I was lucky to have befriended many more people in high school and two of my especially liberal friends were trying to form a new social justice club called Students for Justice and Equality (SJE). I was particularly interested in the club because New Hartford’s other gay (as we sometimes jokingly called each other) was one of SJE’s co-founders. He was determined to include gay rights as an SJE campaign.
After a hard battle to incorporate such a progressive club into a conservative school district we tackled issues such as hunger, poverty, women’s rights, domestic violence, environmentalism, and of course gay rights. None of which could have been possible without the support of our advisor, especially our school’s first-ever Day of Silence.
I suppose that I had developed a sense of cynicism by that point, because it was easier to have low expectations than to be constantly let down. I was excited to participate in the Day of Silence but my expectations were definitely not high. I was sure that it wouldn’t have many participants, but at least it was a start.

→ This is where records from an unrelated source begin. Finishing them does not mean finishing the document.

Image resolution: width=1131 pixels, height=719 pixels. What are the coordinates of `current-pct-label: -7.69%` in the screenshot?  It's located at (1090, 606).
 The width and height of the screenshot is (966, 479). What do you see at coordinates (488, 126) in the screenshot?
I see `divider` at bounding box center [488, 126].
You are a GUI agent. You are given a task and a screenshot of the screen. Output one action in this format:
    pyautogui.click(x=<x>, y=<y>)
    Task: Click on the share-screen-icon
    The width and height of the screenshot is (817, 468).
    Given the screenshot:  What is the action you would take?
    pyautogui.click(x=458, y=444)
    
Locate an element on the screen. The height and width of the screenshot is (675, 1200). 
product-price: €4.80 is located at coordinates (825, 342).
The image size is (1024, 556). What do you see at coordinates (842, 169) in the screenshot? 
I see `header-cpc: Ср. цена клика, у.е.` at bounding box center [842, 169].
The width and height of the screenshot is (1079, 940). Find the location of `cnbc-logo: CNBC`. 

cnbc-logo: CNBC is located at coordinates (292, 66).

I thought I knew what I was talking about; in fact I turned out to be dead wrong. Who would have thought that being wrong could make you feel so good? We had over two hundred people participating in the Day of Silence (slightly less than a third of the school). When a few students came and shouted gay slurs at me, about ten students came to my defense that day (granted they were silent so it was an amusing mimed defense). But for the first time we were making real progress and I was addicted to activism.
I went to my first LGBT Equality and Justice Day in 2006 with the head facilitator of Utica’s LGBT youth group. It was there that I spread my activism into the realm of politics and it was there that I first learned of the Dignity for All Students Act. I knew that I had to bring the fight in Albany back home with me and that’s exactly what I did.

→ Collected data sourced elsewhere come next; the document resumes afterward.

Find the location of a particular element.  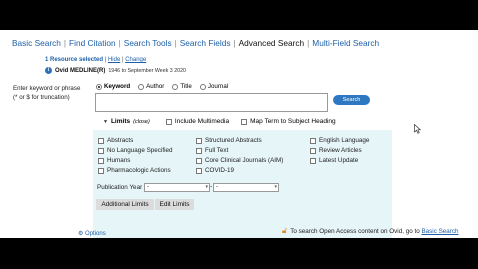

radio-keyword: Keyword is located at coordinates (113, 86).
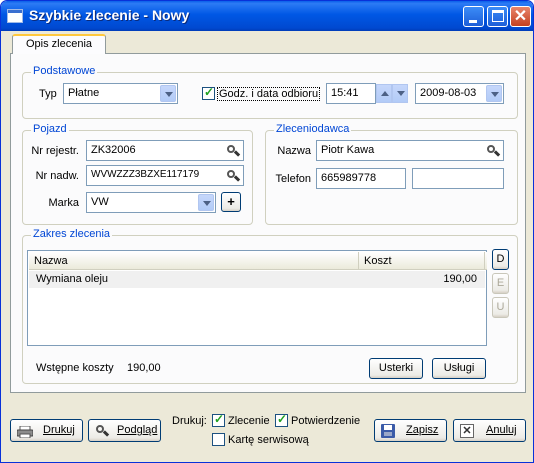 This screenshot has height=463, width=534. Describe the element at coordinates (348, 150) in the screenshot. I see `client-name-value: Piotr Kawa` at that location.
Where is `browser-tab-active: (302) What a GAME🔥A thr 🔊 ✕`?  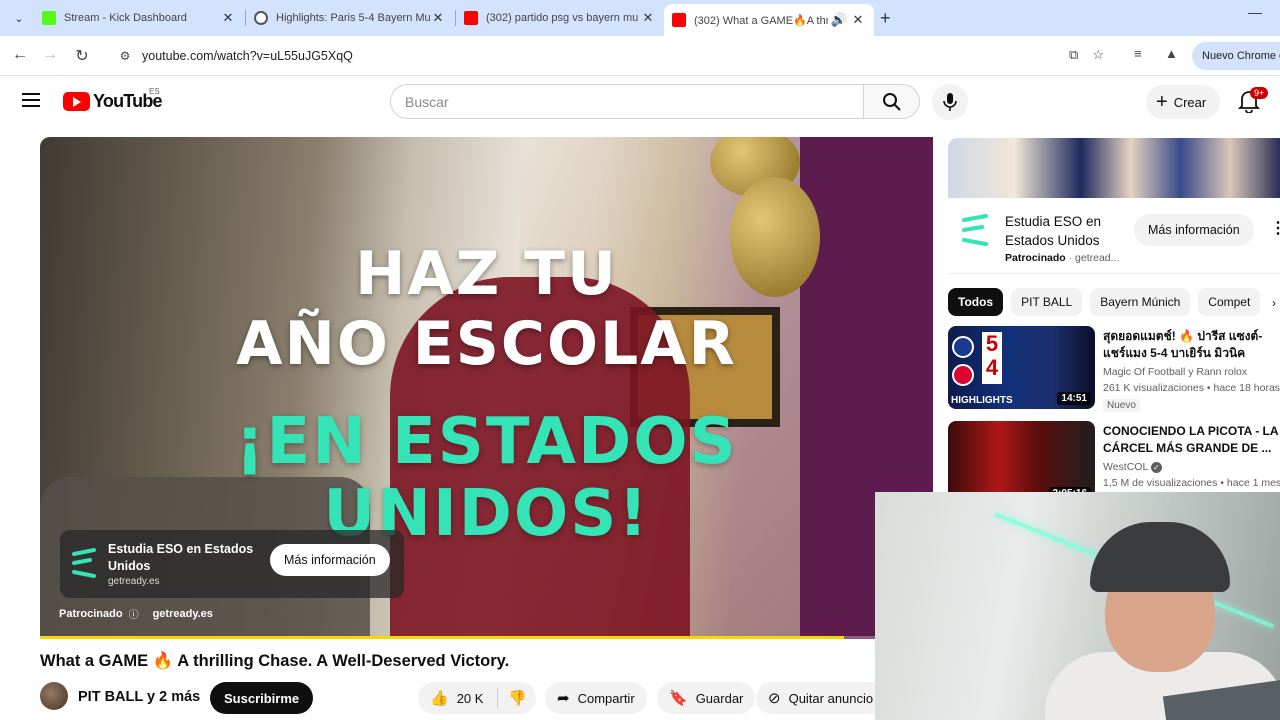
browser-tab-active: (302) What a GAME🔥A thr 🔊 ✕ is located at coordinates (769, 20).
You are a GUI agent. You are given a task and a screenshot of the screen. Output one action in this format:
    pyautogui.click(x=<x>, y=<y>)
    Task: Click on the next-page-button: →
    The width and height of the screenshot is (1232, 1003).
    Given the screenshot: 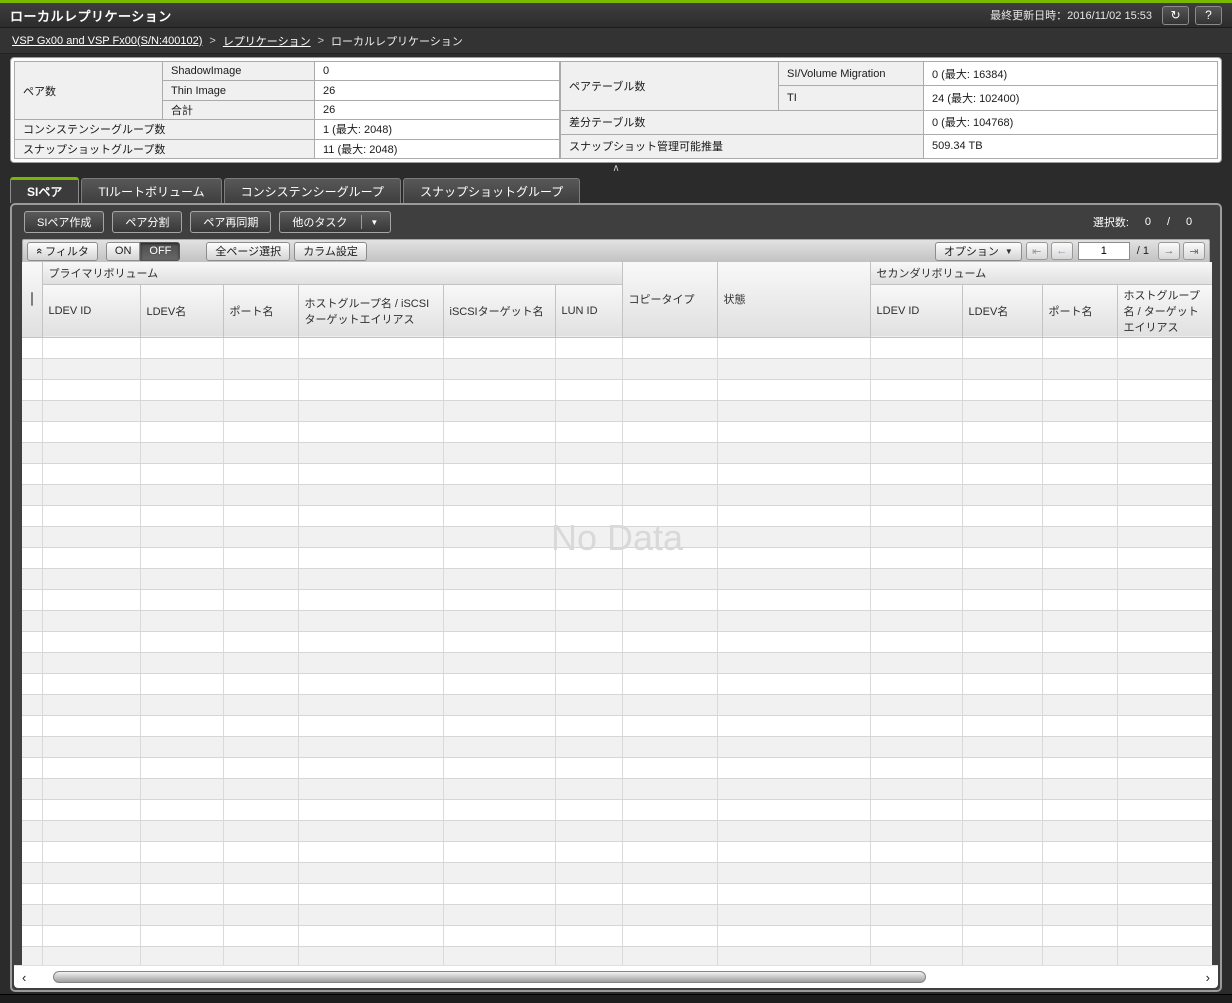 What is the action you would take?
    pyautogui.click(x=1169, y=251)
    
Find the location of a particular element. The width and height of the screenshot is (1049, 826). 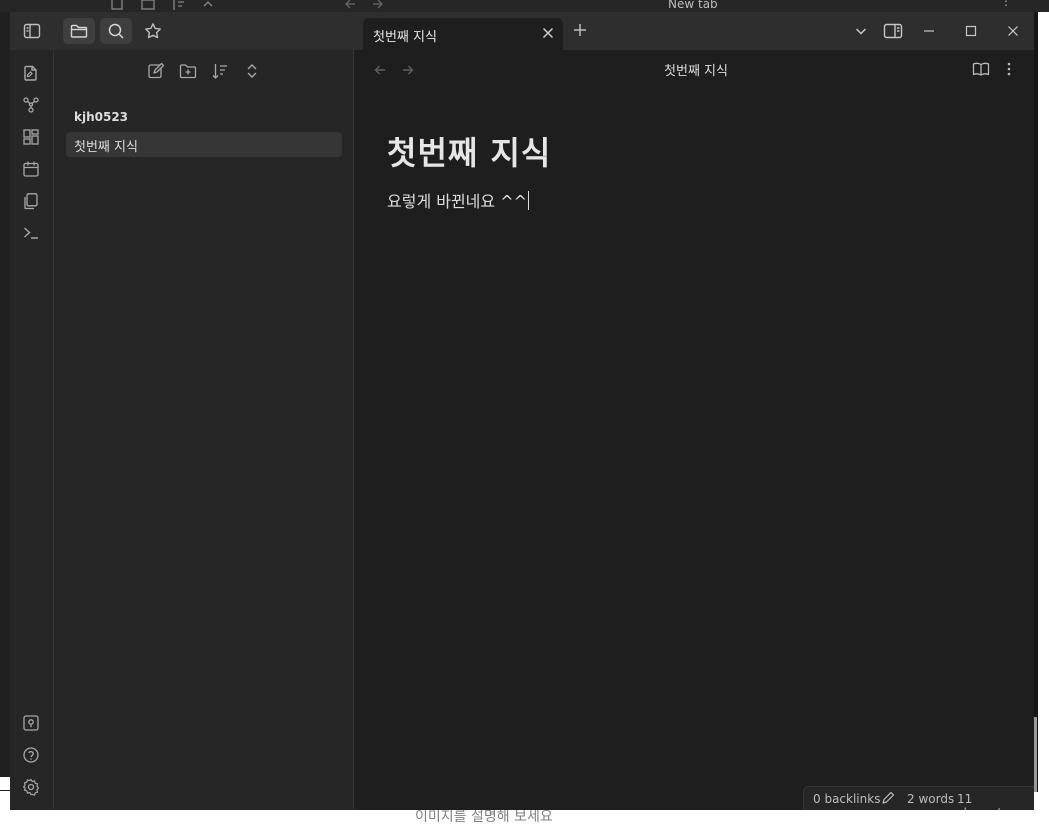

search-icon is located at coordinates (116, 31).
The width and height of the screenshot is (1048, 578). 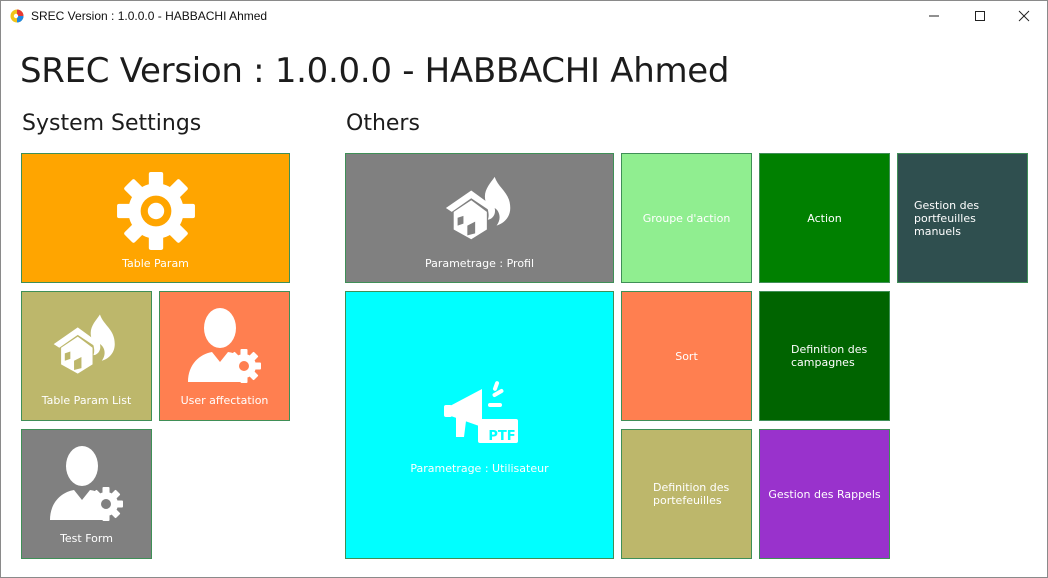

Since E&J Day ’06, I had become co-president of Students for Justice and Equality; participated in making SJE’s video on our first-ever Day of Silence; helped organize our school’s second Day of Silence; brought eight SJErs with me to E&J Day ’07; organized our school’s first Local Climate Survey to measure homophobia, racism and sexism in our school; launched an email campaign to our state representatives for Dignity; organized in-district meetings to lobby for Dignity; won a Teen All-Star award for fighting against homophobia; met with the Pride Agenda in New York City and was recognized by GLSEN at its Respect Awards Gala along with two other members of SJE for our Day of Silence Video.
After listing some of these accomplishments at an in-district lobbying visit, I was asked by one of my state representative’s aides: “why, are you so motivated to see Dignity for All Students pass? The law won’t directly affect you because you’ll be graduating.” I said: “it’s simple; I don’t believe that any student should have to go through what I went through. No one should be treated like I was, just because they’re different.”